→ EXERCISE OBJECTIVE: Print exactly those lines that run from the beginning of the data to the line bearing "Tillad cookies [button] (164, 2471)", inclusive.

Collection entries
Content starts

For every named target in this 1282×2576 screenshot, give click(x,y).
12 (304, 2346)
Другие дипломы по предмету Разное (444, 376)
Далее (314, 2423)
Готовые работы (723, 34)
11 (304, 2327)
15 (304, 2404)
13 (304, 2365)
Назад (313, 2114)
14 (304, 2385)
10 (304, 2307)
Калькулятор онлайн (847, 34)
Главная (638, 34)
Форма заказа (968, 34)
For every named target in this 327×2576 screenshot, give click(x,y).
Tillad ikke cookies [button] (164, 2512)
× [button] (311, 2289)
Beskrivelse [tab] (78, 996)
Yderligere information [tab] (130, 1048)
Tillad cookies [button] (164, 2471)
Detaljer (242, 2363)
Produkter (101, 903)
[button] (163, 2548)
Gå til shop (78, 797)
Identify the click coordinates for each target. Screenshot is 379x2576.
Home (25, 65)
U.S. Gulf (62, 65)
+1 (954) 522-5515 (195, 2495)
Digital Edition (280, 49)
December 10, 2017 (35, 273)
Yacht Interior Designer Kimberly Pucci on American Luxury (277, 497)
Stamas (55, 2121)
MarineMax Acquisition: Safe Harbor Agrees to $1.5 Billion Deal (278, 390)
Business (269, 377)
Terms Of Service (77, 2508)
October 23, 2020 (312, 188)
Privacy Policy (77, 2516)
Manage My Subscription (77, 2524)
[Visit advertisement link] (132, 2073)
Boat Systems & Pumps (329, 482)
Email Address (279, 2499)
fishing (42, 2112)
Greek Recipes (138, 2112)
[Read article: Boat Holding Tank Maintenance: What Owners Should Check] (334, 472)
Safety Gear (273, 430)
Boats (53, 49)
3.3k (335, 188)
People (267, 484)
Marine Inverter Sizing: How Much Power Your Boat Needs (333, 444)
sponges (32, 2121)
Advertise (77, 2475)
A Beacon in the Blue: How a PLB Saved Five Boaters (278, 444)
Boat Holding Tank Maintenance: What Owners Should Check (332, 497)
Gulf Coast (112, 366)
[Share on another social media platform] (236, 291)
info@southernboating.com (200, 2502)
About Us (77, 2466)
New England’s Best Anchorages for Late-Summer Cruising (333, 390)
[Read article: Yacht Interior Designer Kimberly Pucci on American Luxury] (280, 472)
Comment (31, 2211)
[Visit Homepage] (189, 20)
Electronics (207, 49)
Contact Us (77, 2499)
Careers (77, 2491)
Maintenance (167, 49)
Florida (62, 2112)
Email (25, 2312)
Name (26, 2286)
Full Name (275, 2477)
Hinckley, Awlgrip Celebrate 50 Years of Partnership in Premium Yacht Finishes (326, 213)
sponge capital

Content ends

→ RESULT OF THE EXERCISE:
For every named target in this 1282×2576 screenshot, give click(x,y).
12 (304, 2346)
Другие дипломы по предмету Разное (444, 376)
Далее (314, 2423)
Готовые работы (723, 34)
11 (304, 2327)
15 (304, 2404)
13 (304, 2365)
Назад (313, 2114)
14 (304, 2385)
10 (304, 2307)
Калькулятор онлайн (847, 34)
Главная (638, 34)
Форма заказа (968, 34)
For every named target in this 327×2576 screenshot, give click(x,y).
Tillad ikke cookies [button] (164, 2512)
× [button] (311, 2289)
Beskrivelse [tab] (78, 996)
Yderligere information [tab] (130, 1048)
Tillad cookies [button] (164, 2471)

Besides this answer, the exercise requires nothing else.